Stored items from a collection:
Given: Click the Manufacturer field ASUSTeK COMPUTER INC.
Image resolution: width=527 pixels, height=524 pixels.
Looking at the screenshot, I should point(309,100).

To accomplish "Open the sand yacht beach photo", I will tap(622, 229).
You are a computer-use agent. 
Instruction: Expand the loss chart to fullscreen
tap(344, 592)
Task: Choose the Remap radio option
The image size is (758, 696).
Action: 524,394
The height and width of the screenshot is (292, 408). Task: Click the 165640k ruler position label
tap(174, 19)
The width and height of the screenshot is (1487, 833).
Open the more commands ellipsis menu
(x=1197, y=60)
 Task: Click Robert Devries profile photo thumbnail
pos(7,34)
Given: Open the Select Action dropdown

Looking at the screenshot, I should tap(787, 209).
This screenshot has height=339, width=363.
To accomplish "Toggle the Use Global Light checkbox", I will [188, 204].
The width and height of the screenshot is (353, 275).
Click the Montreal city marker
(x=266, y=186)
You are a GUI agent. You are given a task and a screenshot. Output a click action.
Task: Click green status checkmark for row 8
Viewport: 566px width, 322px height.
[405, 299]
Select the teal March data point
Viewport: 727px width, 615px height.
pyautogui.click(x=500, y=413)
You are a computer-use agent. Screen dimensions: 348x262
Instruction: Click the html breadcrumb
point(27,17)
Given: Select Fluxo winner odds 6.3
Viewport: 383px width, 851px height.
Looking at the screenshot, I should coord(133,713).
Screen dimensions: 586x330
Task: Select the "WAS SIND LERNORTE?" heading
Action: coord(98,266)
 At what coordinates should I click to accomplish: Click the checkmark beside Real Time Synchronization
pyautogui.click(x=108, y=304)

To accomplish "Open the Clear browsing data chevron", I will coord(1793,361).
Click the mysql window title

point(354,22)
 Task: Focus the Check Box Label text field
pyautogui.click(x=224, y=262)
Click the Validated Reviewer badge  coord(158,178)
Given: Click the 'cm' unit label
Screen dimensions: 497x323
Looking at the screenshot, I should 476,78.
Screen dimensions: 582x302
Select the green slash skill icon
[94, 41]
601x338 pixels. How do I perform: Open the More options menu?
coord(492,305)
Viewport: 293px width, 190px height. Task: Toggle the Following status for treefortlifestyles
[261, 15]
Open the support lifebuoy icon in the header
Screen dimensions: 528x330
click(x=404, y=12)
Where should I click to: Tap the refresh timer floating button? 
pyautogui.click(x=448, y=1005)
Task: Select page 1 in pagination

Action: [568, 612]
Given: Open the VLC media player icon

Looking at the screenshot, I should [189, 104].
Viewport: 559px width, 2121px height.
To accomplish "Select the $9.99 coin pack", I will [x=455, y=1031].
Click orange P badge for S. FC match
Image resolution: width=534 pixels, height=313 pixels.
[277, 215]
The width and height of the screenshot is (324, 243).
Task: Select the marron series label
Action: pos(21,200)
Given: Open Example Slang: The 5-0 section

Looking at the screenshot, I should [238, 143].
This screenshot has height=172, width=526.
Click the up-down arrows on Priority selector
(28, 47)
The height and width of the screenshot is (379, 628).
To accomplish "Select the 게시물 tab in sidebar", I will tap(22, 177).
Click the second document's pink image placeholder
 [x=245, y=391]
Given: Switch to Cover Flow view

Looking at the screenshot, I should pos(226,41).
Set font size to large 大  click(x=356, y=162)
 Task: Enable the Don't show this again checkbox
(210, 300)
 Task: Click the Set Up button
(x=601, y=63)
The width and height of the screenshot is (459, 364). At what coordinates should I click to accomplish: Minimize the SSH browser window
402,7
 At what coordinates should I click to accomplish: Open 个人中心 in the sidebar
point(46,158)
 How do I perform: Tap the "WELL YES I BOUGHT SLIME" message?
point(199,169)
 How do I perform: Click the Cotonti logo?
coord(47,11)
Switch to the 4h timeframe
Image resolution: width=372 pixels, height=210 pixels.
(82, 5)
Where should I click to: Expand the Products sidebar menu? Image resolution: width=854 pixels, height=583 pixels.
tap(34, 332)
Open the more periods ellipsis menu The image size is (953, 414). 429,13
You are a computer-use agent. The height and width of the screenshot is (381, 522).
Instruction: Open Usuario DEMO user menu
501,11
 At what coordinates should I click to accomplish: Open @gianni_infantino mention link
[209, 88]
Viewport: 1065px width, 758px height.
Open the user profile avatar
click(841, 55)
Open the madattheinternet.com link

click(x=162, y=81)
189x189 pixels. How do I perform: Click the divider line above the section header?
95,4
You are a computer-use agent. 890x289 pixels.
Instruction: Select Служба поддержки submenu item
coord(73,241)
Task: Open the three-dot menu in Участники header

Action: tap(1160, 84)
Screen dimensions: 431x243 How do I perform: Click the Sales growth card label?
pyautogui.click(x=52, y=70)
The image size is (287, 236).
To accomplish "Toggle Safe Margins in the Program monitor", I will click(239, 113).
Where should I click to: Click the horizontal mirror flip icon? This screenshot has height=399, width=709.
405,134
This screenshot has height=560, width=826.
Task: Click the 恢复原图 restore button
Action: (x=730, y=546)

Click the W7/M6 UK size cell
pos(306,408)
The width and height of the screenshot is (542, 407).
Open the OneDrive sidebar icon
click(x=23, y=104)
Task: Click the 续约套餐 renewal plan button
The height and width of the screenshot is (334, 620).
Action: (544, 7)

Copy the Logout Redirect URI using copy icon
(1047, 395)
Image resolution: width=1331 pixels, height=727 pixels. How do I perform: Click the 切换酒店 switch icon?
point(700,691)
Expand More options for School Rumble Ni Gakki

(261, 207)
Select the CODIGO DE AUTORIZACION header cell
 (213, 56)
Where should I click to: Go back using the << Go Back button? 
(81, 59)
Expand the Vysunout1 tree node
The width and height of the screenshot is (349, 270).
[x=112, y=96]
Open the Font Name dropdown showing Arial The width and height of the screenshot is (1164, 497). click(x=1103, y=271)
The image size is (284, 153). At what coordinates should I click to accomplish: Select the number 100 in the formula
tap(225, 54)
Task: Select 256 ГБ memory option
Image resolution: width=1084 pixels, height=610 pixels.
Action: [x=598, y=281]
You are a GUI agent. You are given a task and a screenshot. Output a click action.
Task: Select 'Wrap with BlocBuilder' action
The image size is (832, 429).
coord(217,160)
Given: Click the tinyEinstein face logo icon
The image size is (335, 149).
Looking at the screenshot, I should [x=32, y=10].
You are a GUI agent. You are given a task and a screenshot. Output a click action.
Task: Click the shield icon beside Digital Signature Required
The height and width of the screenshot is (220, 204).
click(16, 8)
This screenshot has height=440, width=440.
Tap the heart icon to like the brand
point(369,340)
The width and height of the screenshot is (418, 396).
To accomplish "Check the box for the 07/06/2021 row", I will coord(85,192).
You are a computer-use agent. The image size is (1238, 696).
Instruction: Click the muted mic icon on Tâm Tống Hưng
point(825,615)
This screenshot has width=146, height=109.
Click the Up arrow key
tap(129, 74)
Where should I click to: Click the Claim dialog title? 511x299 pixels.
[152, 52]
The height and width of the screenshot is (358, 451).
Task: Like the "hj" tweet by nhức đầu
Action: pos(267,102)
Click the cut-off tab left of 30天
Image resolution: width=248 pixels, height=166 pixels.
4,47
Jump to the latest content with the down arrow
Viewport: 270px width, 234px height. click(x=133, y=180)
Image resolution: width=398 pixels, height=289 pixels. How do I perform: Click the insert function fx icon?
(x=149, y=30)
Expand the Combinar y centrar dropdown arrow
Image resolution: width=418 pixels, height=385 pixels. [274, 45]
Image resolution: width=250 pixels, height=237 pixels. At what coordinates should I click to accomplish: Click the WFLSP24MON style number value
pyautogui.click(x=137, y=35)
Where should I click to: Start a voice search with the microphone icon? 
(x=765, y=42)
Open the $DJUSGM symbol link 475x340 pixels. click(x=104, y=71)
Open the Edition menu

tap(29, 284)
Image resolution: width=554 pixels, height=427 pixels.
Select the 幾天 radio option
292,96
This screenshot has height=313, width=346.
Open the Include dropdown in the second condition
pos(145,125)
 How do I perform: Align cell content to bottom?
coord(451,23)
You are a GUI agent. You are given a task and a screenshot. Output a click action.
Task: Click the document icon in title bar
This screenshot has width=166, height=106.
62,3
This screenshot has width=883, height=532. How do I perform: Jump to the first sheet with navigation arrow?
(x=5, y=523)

Your assignment: Quote only the stretch of lines that starts the data above and ends with the line containing "Given: Select Fluxo winner odds 6.3", both included.

Response for this exercise:
Given: Click the Manufacturer field ASUSTeK COMPUTER INC.
Image resolution: width=527 pixels, height=524 pixels.
Looking at the screenshot, I should point(309,100).

To accomplish "Open the sand yacht beach photo", I will tap(622, 229).
You are a computer-use agent. 
Instruction: Expand the loss chart to fullscreen
tap(344, 592)
Task: Choose the Remap radio option
The image size is (758, 696).
Action: 524,394
The height and width of the screenshot is (292, 408). Task: Click the 165640k ruler position label
tap(174, 19)
The width and height of the screenshot is (1487, 833).
Open the more commands ellipsis menu
(x=1197, y=60)
 Task: Click Robert Devries profile photo thumbnail
pos(7,34)
Given: Open the Select Action dropdown

Looking at the screenshot, I should tap(787, 209).
This screenshot has height=339, width=363.
To accomplish "Toggle the Use Global Light checkbox", I will [188, 204].
The width and height of the screenshot is (353, 275).
Click the Montreal city marker
(x=266, y=186)
You are a GUI agent. You are given a task and a screenshot. Output a click action.
Task: Click green status checkmark for row 8
Viewport: 566px width, 322px height.
[405, 299]
Select the teal March data point
Viewport: 727px width, 615px height.
pyautogui.click(x=500, y=413)
You are a computer-use agent. Screen dimensions: 348x262
Instruction: Click the html breadcrumb
point(27,17)
Given: Select Fluxo winner odds 6.3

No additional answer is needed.